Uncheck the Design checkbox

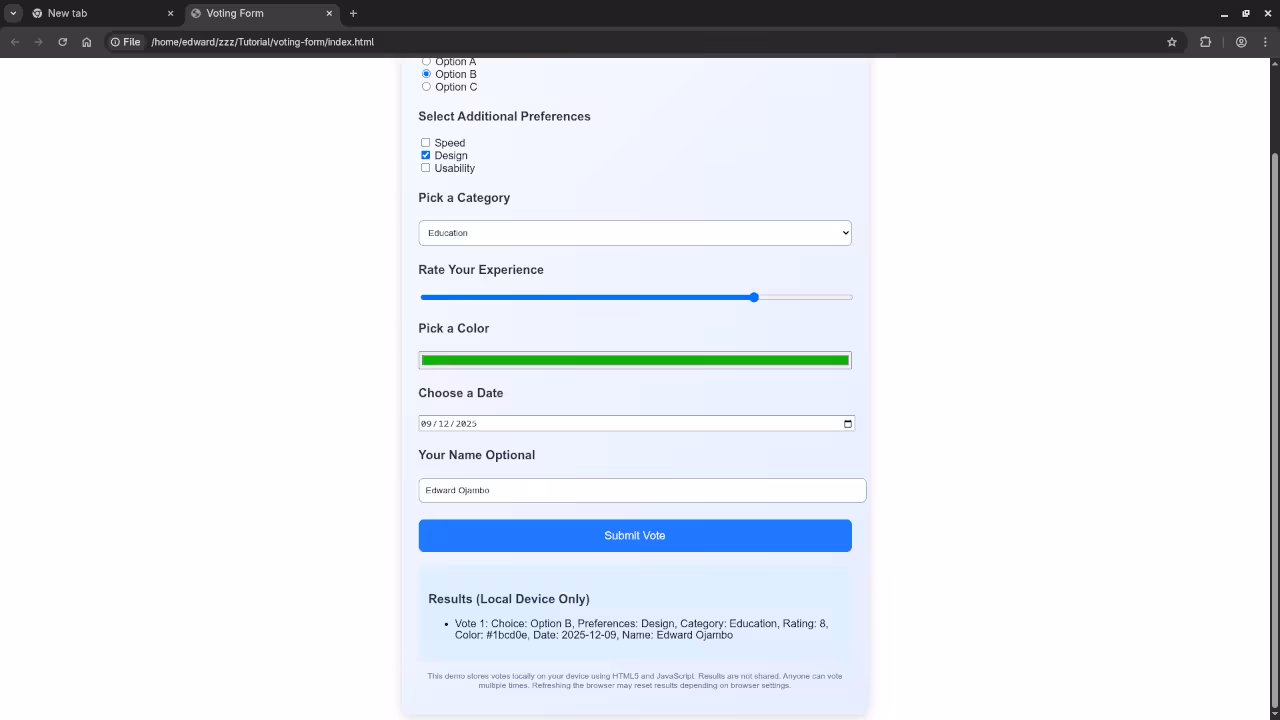[425, 155]
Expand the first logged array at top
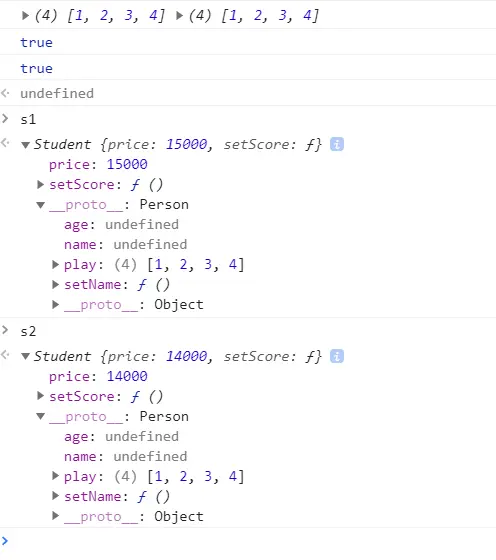 (25, 15)
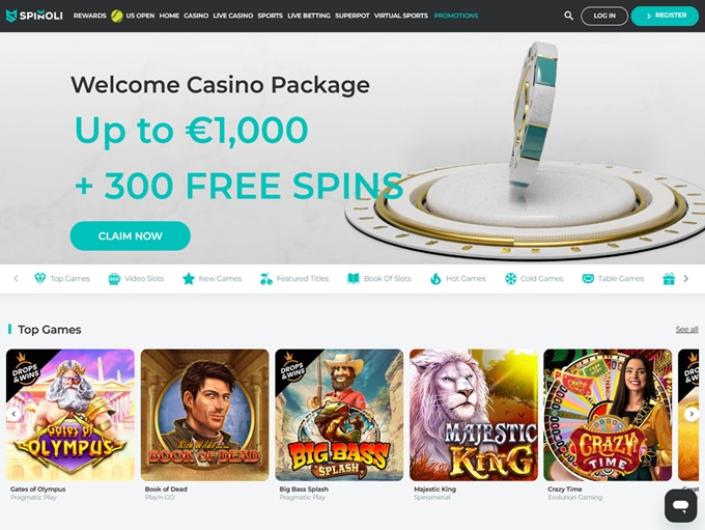Viewport: 705px width, 530px height.
Task: Open the Live Casino menu item
Action: (x=233, y=16)
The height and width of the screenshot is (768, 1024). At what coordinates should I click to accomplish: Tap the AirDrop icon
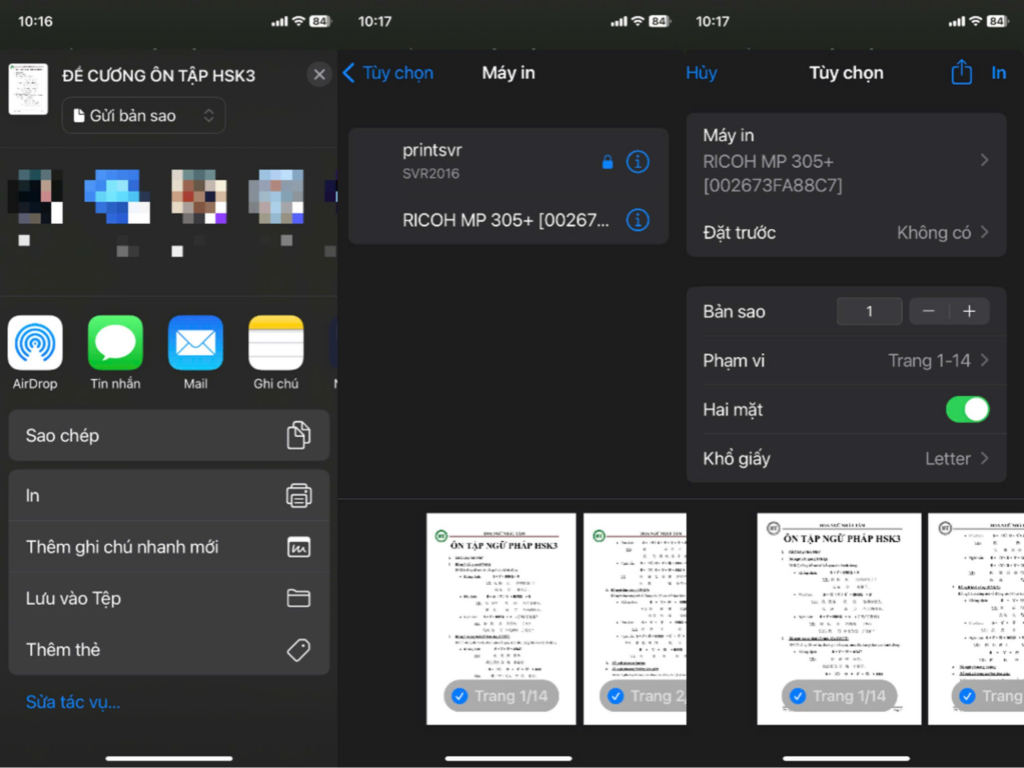tap(35, 343)
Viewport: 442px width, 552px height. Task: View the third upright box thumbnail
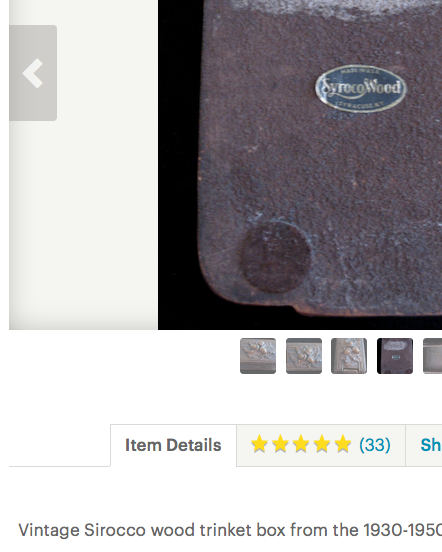(349, 356)
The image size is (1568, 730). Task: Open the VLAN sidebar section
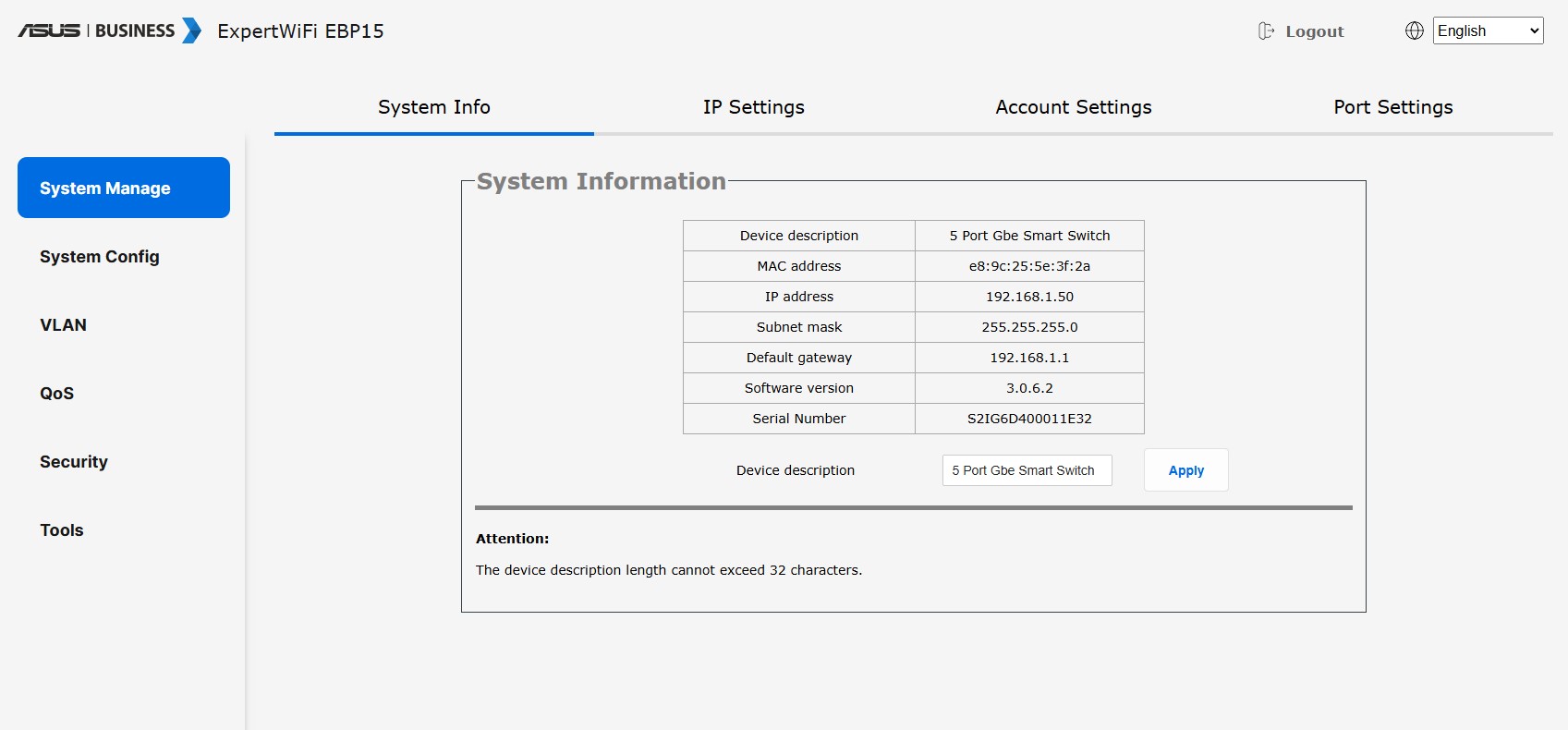[x=63, y=325]
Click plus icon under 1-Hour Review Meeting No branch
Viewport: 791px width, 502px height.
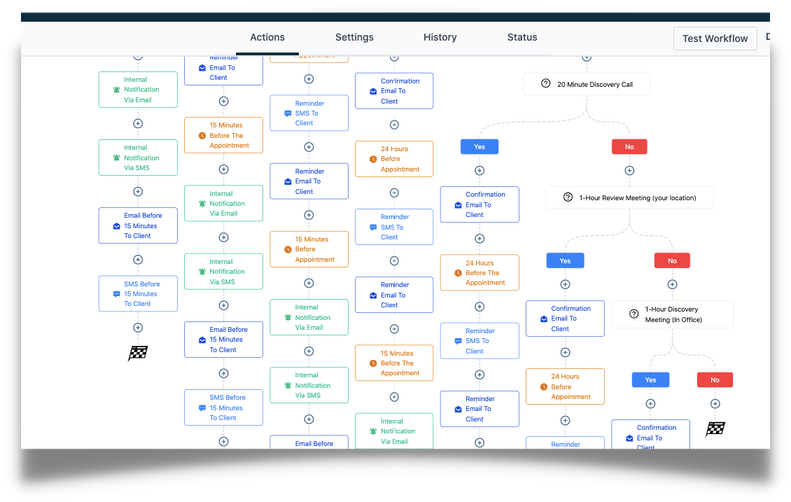[x=672, y=284]
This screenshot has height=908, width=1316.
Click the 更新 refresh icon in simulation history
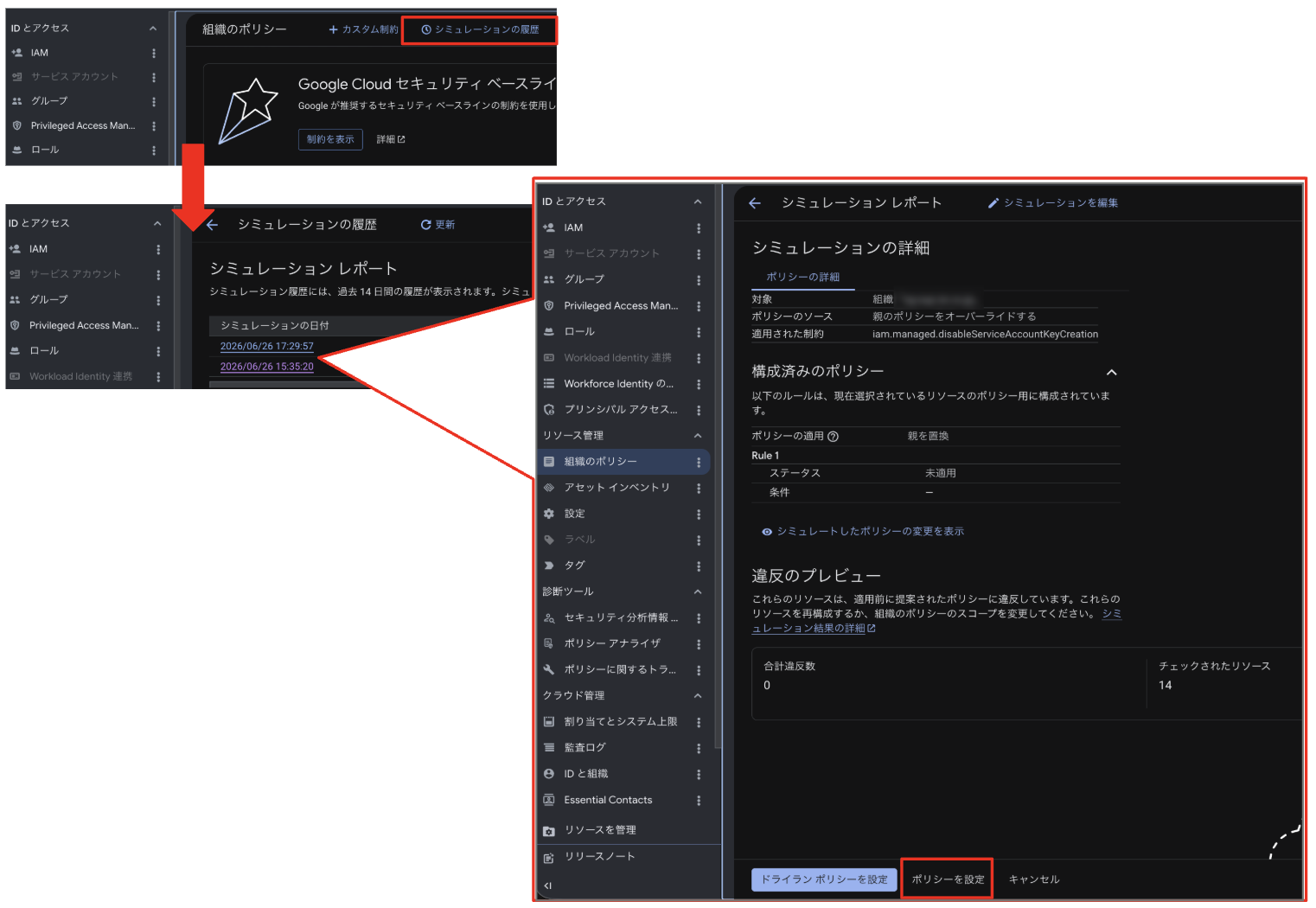coord(426,225)
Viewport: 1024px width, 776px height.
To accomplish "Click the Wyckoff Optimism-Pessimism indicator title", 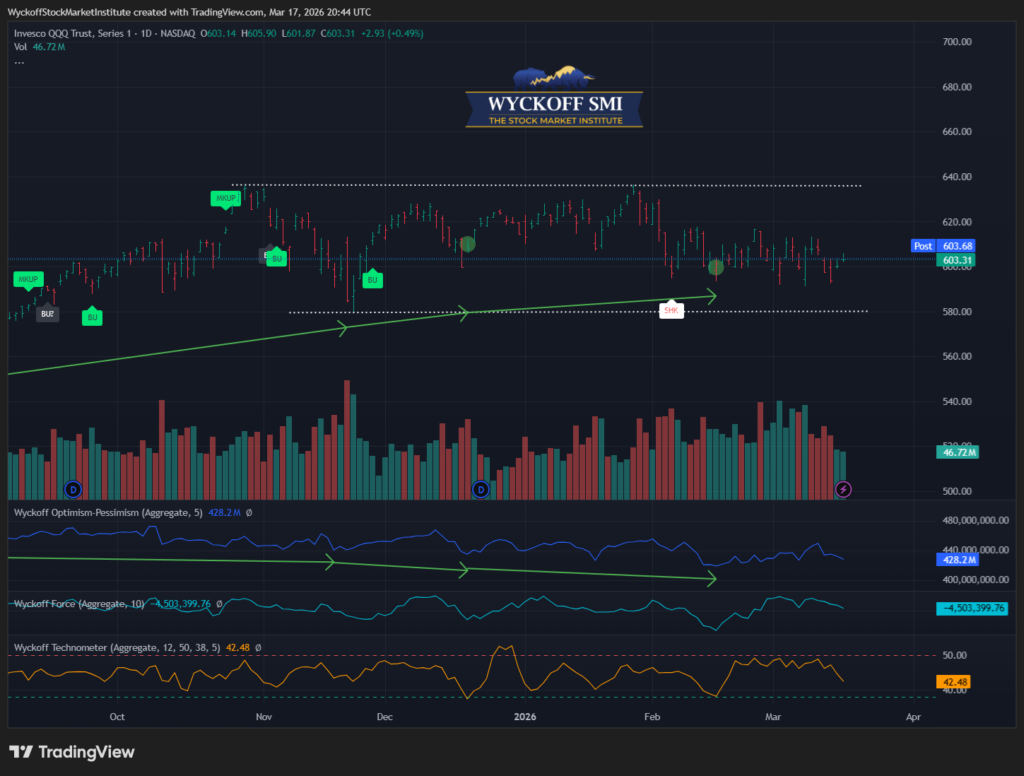I will 108,513.
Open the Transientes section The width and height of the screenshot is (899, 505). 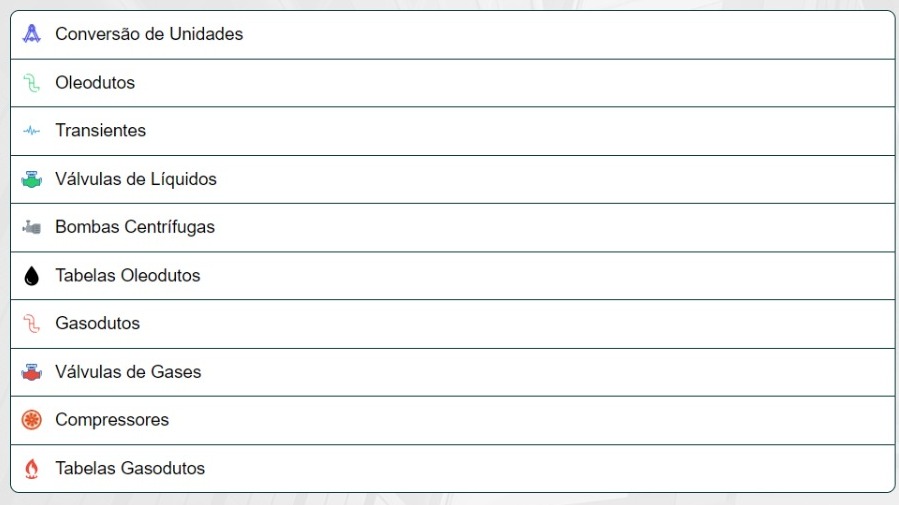click(x=452, y=131)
——————
EXERCISE BRIEF:
"The height and" marks the first line to copy, and "This screenshot has height=908, width=1316." marks the last. Repeat that stretch above exactly, with no pictures.

TASK SOLUTION:
The height and width of the screenshot is (768, 1024). At what coordinates should I click to accomplish: Tap the AirDrop icon
tap(35, 343)
Viewport: 442px width, 552px height. Task: View the third upright box thumbnail
(349, 356)
The image size is (1568, 730). Task: Open the VLAN sidebar section
[x=63, y=325]
Click plus icon under 1-Hour Review Meeting No branch
Viewport: 791px width, 502px height.
[x=672, y=284]
This screenshot has height=908, width=1316.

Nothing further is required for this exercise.